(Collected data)
_ _ _
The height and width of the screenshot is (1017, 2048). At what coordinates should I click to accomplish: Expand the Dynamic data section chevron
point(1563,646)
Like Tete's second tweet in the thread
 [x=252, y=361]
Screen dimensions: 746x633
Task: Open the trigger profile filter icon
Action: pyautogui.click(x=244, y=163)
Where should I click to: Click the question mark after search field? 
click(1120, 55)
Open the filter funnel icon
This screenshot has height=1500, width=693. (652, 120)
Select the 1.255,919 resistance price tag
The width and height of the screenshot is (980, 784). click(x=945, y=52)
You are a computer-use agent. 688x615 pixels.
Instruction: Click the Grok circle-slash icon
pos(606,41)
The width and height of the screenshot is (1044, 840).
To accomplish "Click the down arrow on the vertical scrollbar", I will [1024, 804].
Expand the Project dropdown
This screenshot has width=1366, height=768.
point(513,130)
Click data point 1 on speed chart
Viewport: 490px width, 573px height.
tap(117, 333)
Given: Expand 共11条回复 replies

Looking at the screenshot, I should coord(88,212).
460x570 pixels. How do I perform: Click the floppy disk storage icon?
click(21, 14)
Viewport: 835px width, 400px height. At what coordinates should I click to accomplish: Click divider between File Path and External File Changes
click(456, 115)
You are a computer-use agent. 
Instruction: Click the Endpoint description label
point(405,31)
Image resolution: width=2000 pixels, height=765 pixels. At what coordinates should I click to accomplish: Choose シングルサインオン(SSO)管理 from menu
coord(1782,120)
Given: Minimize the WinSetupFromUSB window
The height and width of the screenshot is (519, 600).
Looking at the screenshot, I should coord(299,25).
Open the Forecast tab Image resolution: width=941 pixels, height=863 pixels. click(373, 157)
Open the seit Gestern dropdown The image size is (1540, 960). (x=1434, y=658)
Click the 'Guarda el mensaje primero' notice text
_ _ _
_SHORT EXERCISE:_ Rewrite the material in full, starting with the line containing "Viewport: 835px width, 400px" and going on through the line containing "point(405,31)", requests included. Shift every coordinate in the answers by adding 95 to it.

_FULL SOLUTION:_
Viewport: 835px width, 400px height. At what coordinates should I click to accomplish: Click divider between File Path and External File Changes
click(551, 210)
You are a computer-use agent. 
Instruction: Click the Endpoint description label
point(500,126)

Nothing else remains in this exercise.